Professor Steve Cohen speaks while moderating the Question 2 Forum co-sponsored with the Department of Education, Jonathan M. Tisch College of Civic Life, and JumboVote on Oct. 27. (Seohyun Shim / The Tufts Daily)

Four leading supporters and opponents of Question 2 on the Massachusetts Ballot regarding charter schools met in a public forum in the Cabot Intercultural Center on Oct. 27 to debate and discuss increasing the cap on the annual addition of new charter schools to 12.

Approximately 50 people attended the forum, which was moderated by Senior Lecturer of Education Steve Cohen and hosted by the Jonathan M. Tisch College of Civic Life, JumboVote, the Department of Political Science and the Department of Education. Panelists included State Sen. Pat Jehlen, Somerville Teachers Association President Jackie Lawrence, Massachusetts State Director for Democrats for Education Reform Liam Kerr and Massachusetts State Director for Families for Excellent Schools Keri Lorenzo.
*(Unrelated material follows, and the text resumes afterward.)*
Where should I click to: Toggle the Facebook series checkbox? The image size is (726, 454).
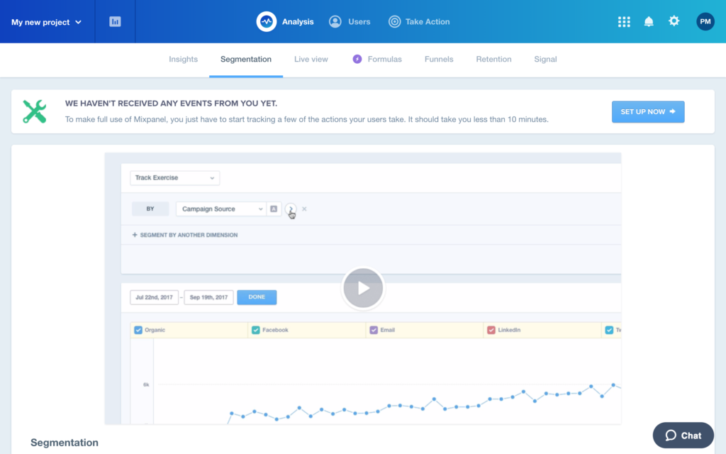tap(256, 330)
The forum began with a brief speech by each panelist. Jehlen introduced the ballot question as a matter of choices and values.
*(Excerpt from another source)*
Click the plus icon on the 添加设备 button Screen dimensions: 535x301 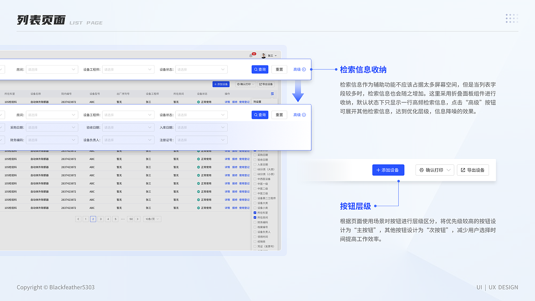click(379, 170)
“Legislation is about choices; budgets are about choices. They are about values,” Jehlen said. “If you ask people in my district what would make schools better … they would say pre-school education and full funding on the foundation formula.”

Jehlen noted, however, that the ballot does not give that choice.
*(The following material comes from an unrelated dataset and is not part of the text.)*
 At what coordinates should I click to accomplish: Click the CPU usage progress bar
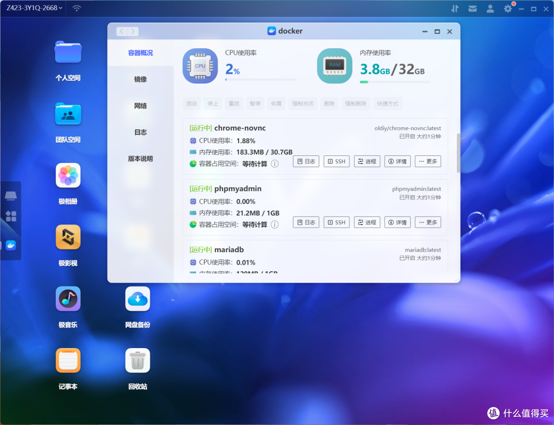click(260, 79)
“It gives us one choice,” she said. “It says we will expand charter schools for up to one per year. It does not provide any reforms for accountability, for transparency or for funding.”

In response, Lorenzo spoke about her own child, a student with special-needs, who moved from the public school system to a charter school.

“As a parent, it is devastating to watch your kid start to fall through the cracks,” Lorenzo said. “I didn’t know anything about charter schools until someone actually introduced me to charter schools, and since [my son] has been in a charter school, he has blossomed and he has opened himself in ways I could never have imagined.”

Lorenzo added that she also found a community of similarly-minded parents who “want to have the option of taking their [children] out of … a school that is failing their [children] and have an alternative.”

Kerr said that Question 2 is the most expensive ballot fight in the country because of its controversial nature.

“There are obvious reasons why it is so politically contentious,” he said. “It should be contentious. Education is a public good.”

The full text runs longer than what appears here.